江东旭
作家吴组缃性格刚强耿直。一次,他应某编辑约请撰写了一篇关于《三国演义》的文章。编辑从读者的角度着想,将文章做了较大篇幅的改动,寄给吴组缃审阅。吴组缃说:“这已不是我的文章了。你们可以刊发,但不要署我的名字。”文章发表后,编辑部寄去了稿酬100元。在当时,这笔稿费不是个小数目,可是吴组缃却如数退回,并说:“我写的稿没用上,不能收这稿费。”在一般人看来,吴组缃处理这件事显得有些拧巴。但从另一个角度看,也展现了他毫不苟且的文人风骨。

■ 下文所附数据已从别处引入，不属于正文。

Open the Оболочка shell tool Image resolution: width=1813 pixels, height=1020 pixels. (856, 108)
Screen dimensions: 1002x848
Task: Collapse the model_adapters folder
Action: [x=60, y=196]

钱锺书的《中国诗与中国画》一文问世后,曾得到多次发表。1985年,《中国社会科学院研究生院学报》创刊,再次刊载该文。钱锺书写信给编辑:“上午得电话时,刊物尚未寄到。傍晚得寄件,并读赐书,极感厚意。亟覆数行,稿酬事有言在先,请弗变相为酬,俾我为难食言。”在信的末尾又说,“区区一文,到处得钱,未免太‘创收了!务请打消来书所云。一切感激无已。”本来,刊物向作者支付稿费,作者收取稿酬,天经地义。但钱锺书却主动放弃稿酬,从他自嘲的口气中得知,原来使他心上不安的,是多次收到这篇文章的稿酬。
蒋天枢是陈寅恪早年在清华国学研究院时的学生。陈寅恪晚年缠绵病榻,将编定的著作整理出版全權授予蒋天枢,这件事被后人视为陈寅恪一生学问事业的“性命之托”。蒋天枢没有辜负恩师的这份信任,他放弃了整理自己的学术成果,全力校订编辑陈寅恪遗稿。后来,300余万言的《陈寅恪文集》顺利出版,基本保持了陈寅恪生前所编定的著作原貌。作为附录,还收入了蒋天枢编撰的《陈寅恪先生编年事辑》。出版社给蒋天枢3000元整理费,谁知他一分钱也不要。蒋天枢说:“学生给老师整理遗稿,怎么可以拿钱呢?”一句纯朴的反问,彰显了蒋天枢尊师重道的精神。
历史学家蔡美彪多次拒绝新闻媒体采访,理由是不想当“演员”,尤其是不能容忍采访者曲解原意或任意拔高。他用大半生精力为之奋斗的十二卷本《中国通史》,总共仅申请了两万元科研经费。教育部将《中国通史》作为大学教材,拟给他一笔钱,却被他拒绝了。蔡美彪说:“‘一寸光阴一寸金,我重光阴,却对寸金没有兴趣。老一辈先生叫学生做学问不要贪名图利,真才实学才是根本……古人将钱叫做‘泉,到手就花了,不花就等于没有。只有学问能不断充实自己,不会流失。”做学问不是为了钱,表现了蔡美彪淡泊名利的胸襟。
“资深教授”是人文社会科学领域的最高头衔,享受与两院院士同等待遇。章开沅于2002年获评资深教授。经过四次请辞,他在2014年正式辞掉资深教授头衔。这意味着,他同时辞掉的,还有每年10万元津贴等待遇。有人说章开沅傻,他说:“国家制定学术头衔终身制,本意是让学者无后顾之忧地进行科研,但现在许多人却本末倒置,想尽法子追求学术地位以捞取好处,却忘了钻研学术这个本分,使得高校学术发展深受其害。学术头衔终身制成了一座围城,走进去就等于坐拥高待遇、高津贴。我呼吁拆掉这座围城,因此先把自家的围墙拆掉,站出来做第一个请辞人。”他又说,“一个学者最终能达到什么样的境界,开创什么样的局面,跟他的‘纯真度有很大关系。”